#### [Extract provided]
# The importance of an lgd



## fishin816 (Mar 4, 2011)

WELL, I am mad! We sold 2 nigerian babies to a guy my dad works with. He called us this afternoon and said Heidi and Midnight had been attacked by a roving dog! :hair: The stupid thing got into the fencing and killed them in the night. My little cousin Kynli is really upset because Heidi was her goat! They got permission to shoot the dog..... Theyre going to the neighbors house to shoot it tonight. They will get back 750 dollars for the murdering of Midnight and Heidi.  I just wanted to tell you the importance of an LGD. We haven't lost an animal since we got ours. Just to warn you all. GET AN LGD! You can see Midnight and Heidi at my website. www.cadeslilfarm.com :tears::mecry::sigh:


----------



## toth boer goats (Jul 20, 2008)

I am so very sorry for your losses. 

Make sure you know the law of killing a dog. 
Here in California, they must be on your property in the act.


----------



## fishin816 (Mar 4, 2011)

I know. I am pretty sure they called the Local Animal Control and said they had the right to. Thanks for your sympathy about the goats. Haha


----------



## nancy d (Oct 5, 2007)

How awful! And Im with you 100% on having an LGD!! 
Our boys are worth their weight in gold.
When I hear certain levels of barking I never worry cause I know they are doing their job.


----------



## fishin816 (Mar 4, 2011)

Thats right Nancy! I know that predators won't get my goats because of my LGD.


----------



## fishin816 (Mar 4, 2011)

I know the dog didnt murder the goats. It was just his instinct. The thing that bothers me is that the owner LET the dog do the harm to the goats. And about shooting the dog in front of them... They checked with the owners and animal control and they both said they had the right to kill the dog.


----------



## ksalvagno (Oct 6, 2009)

Sad situation all the way around.


----------



## toth boer goats (Jul 20, 2008)




----------



## motdaugrnds (Mar 20, 2013)

I'ld be angry too. Some people just are not ready to have goats!


----------



## fishin816 (Mar 4, 2011)

They were newbies to it but we're prepared with barn, good fence and every other goat raising thing they would need. But the dumb dog still got in.


----------



## BrandonRioux (Aug 17, 2013)

What's an LGD??


----------



## ksalvagno (Oct 6, 2009)

Livestock Guardian Dog


----------



## milk and honey (Oct 31, 2010)

#### [Goal of the exercise]
Reproduce word for word the stretch of the forum thread on livestock guardian dogs from "WELL, I am mad!" through "killing a dog.".

#### [Provided information]
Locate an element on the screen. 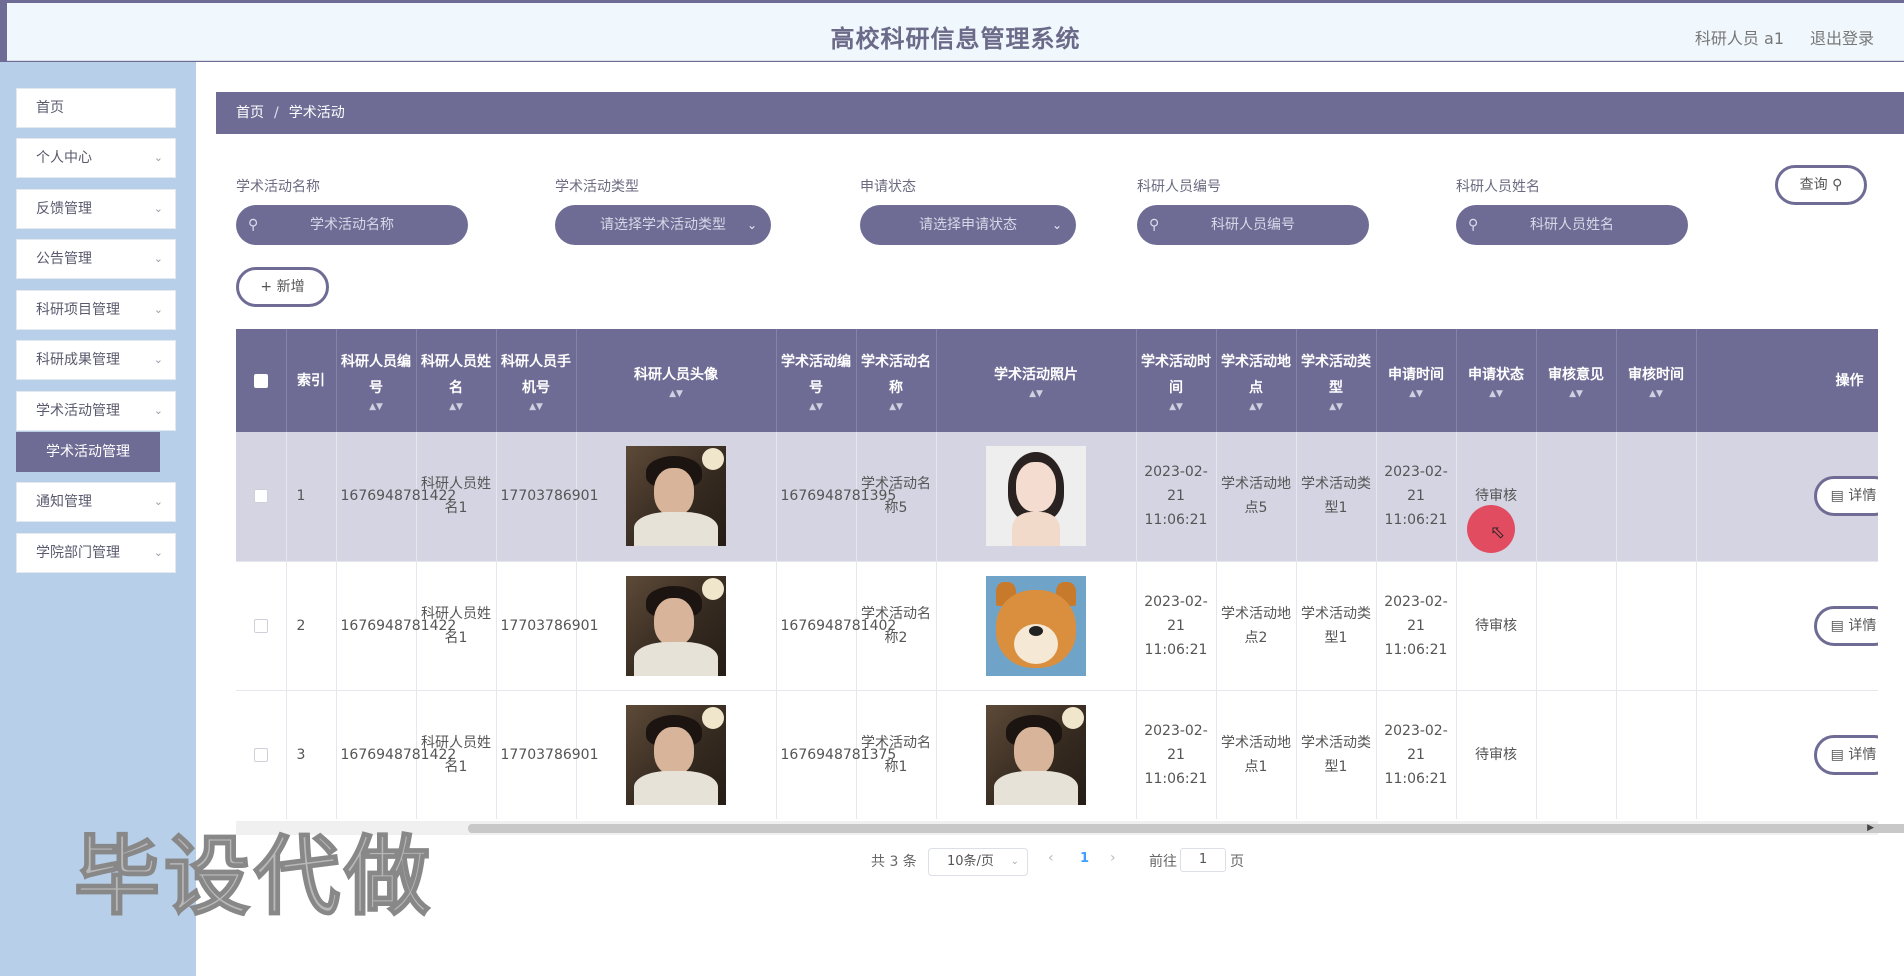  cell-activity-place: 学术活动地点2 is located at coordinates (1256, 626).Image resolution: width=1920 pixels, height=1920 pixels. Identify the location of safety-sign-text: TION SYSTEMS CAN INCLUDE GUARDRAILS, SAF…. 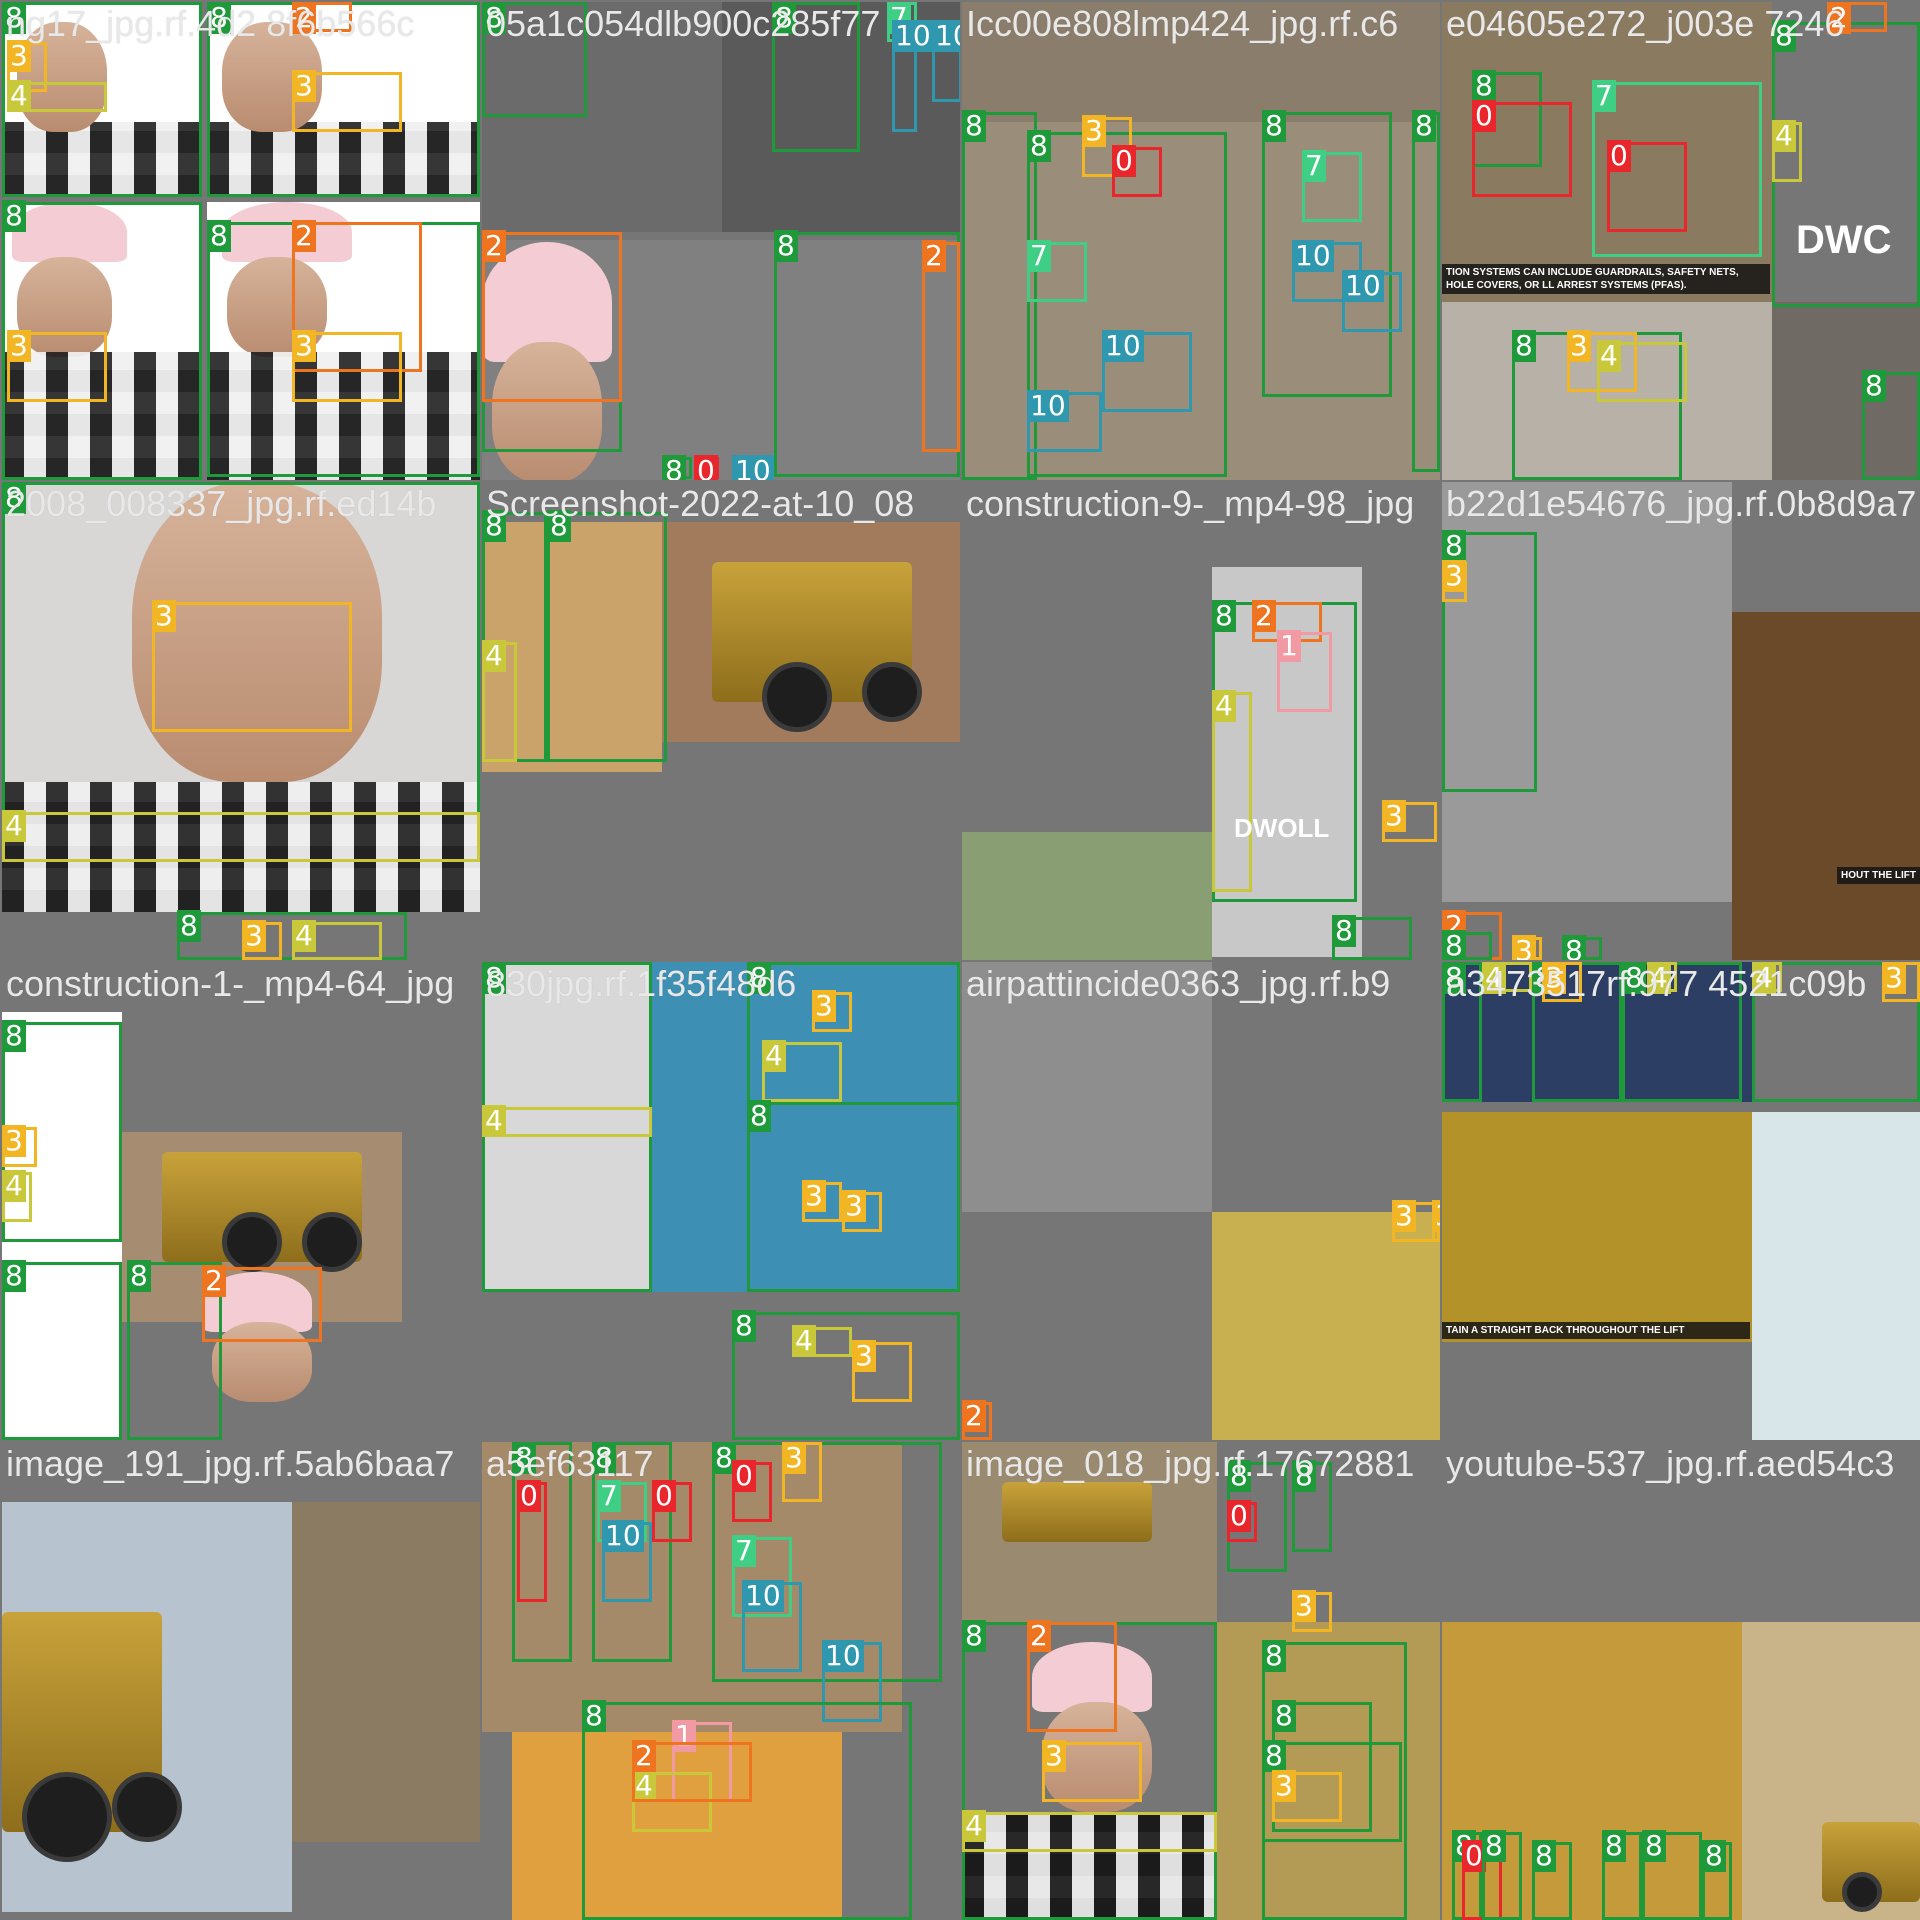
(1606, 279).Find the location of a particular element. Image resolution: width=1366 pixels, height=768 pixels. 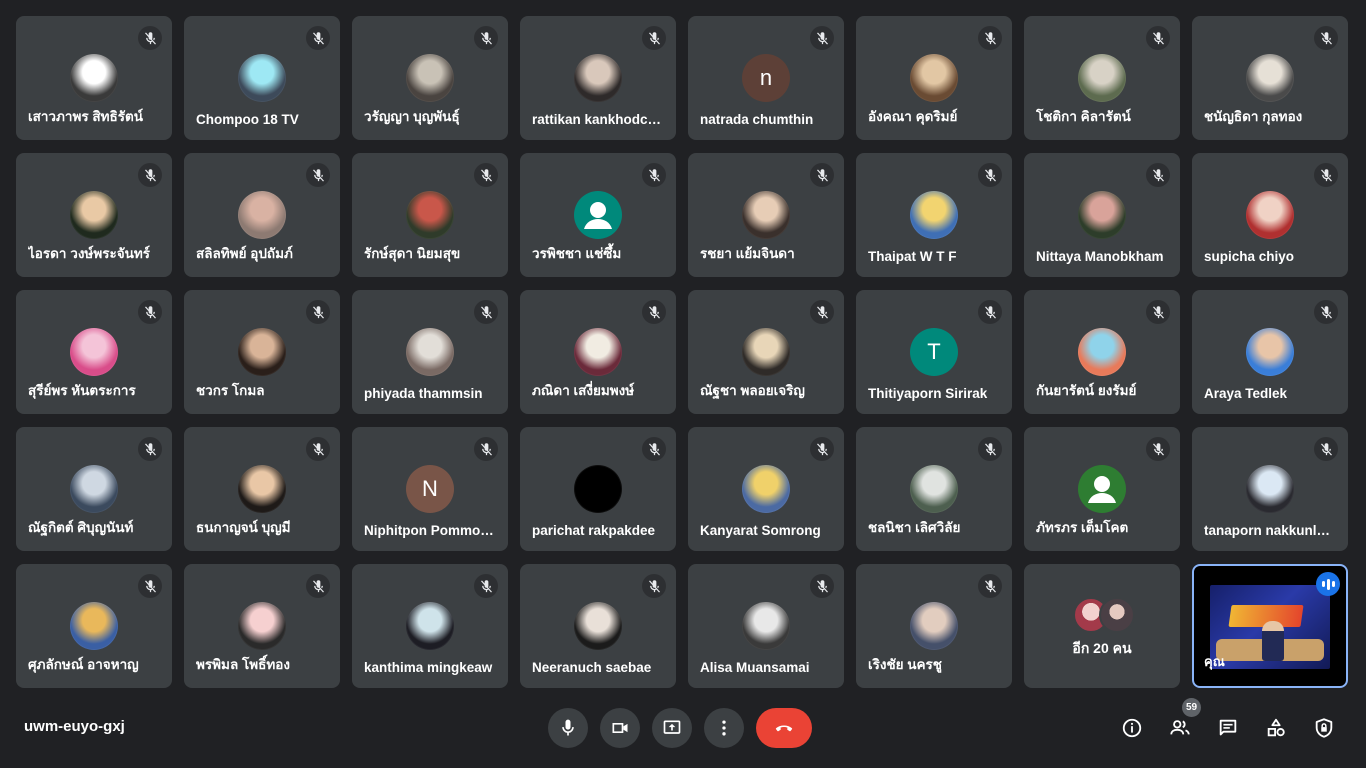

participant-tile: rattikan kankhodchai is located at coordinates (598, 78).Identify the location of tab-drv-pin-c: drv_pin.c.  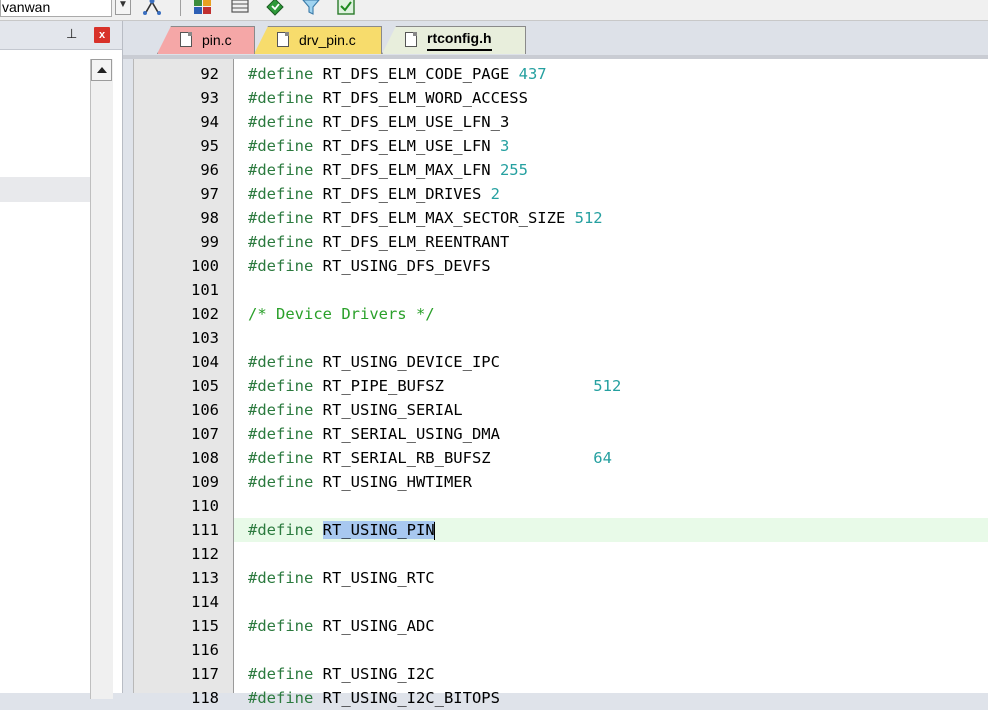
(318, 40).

#### [Final answer]
WELL, I am mad! We sold 2 nigerian babies to a guy my dad works with. He called us this afternoon and said Heidi and Midnight had been attacked by a roving dog! :hair: The stupid thing got into the fencing and killed them in the night. My little cousin Kynli is really upset because Heidi was her goat! They got permission to shoot the dog..... Theyre going to the neighbors house to shoot it tonight. They will get back 750 dollars for the murdering of Midnight and Heidi.  I just wanted to tell you the importance of an LGD. We haven't lost an animal since we got ours. Just to warn you all. GET AN LGD! You can see Midnight and Heidi at my website. www.cadeslilfarm.com :tears::mecry::sigh:


----------



## toth boer goats (Jul 20, 2008)

I am so very sorry for your losses. 

Make sure you know the law of killing a dog.